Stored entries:
___

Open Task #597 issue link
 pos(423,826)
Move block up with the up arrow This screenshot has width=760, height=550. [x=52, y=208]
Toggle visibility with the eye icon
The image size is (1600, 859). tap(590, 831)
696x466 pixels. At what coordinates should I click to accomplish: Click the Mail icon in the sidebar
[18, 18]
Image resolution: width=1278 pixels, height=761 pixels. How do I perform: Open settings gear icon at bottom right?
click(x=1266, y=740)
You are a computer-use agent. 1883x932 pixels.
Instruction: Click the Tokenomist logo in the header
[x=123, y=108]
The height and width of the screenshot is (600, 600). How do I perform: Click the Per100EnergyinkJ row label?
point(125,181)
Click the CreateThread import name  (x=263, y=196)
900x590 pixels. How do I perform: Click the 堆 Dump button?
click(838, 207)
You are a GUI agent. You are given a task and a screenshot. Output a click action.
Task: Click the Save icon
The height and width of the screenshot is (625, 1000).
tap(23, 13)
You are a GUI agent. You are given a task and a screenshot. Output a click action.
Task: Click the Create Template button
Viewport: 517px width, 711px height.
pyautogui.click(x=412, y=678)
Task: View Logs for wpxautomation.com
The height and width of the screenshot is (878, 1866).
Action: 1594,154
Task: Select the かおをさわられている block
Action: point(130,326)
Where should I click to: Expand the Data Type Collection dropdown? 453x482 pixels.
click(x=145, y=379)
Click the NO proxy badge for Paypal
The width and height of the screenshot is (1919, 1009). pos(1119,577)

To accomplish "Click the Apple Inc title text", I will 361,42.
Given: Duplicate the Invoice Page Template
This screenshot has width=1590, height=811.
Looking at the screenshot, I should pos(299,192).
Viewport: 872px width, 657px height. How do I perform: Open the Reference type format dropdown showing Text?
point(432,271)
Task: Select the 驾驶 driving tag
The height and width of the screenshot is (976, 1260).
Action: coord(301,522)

___

EXERCISE DESCRIPTION: Return every line of the stored entries above word for word, with nothing changed.

WRITTEN REPLY:
Open Task #597 issue link
 pos(423,826)
Move block up with the up arrow This screenshot has width=760, height=550. [x=52, y=208]
Toggle visibility with the eye icon
The image size is (1600, 859). tap(590, 831)
696x466 pixels. At what coordinates should I click to accomplish: Click the Mail icon in the sidebar
[18, 18]
Image resolution: width=1278 pixels, height=761 pixels. How do I perform: Open settings gear icon at bottom right?
click(x=1266, y=740)
You are a computer-use agent. 1883x932 pixels.
Instruction: Click the Tokenomist logo in the header
[x=123, y=108]
The height and width of the screenshot is (600, 600). How do I perform: Click the Per100EnergyinkJ row label?
point(125,181)
Click the CreateThread import name  (x=263, y=196)
900x590 pixels. How do I perform: Click the 堆 Dump button?
click(838, 207)
You are a GUI agent. You are given a task and a screenshot. Output a click action.
Task: Click the Save icon
The height and width of the screenshot is (625, 1000).
tap(23, 13)
You are a GUI agent. You are given a task and a screenshot. Output a click action.
Task: Click the Create Template button
Viewport: 517px width, 711px height.
pyautogui.click(x=412, y=678)
Task: View Logs for wpxautomation.com
The height and width of the screenshot is (878, 1866).
Action: 1594,154
Task: Select the かおをさわられている block
Action: point(130,326)
Where should I click to: Expand the Data Type Collection dropdown? 453x482 pixels.
click(x=145, y=379)
Click the NO proxy badge for Paypal
The width and height of the screenshot is (1919, 1009). pos(1119,577)

To accomplish "Click the Apple Inc title text", I will 361,42.
Given: Duplicate the Invoice Page Template
This screenshot has width=1590, height=811.
Looking at the screenshot, I should pos(299,192).
Viewport: 872px width, 657px height. How do I perform: Open the Reference type format dropdown showing Text?
point(432,271)
Task: Select the 驾驶 driving tag
The height and width of the screenshot is (976, 1260).
Action: coord(301,522)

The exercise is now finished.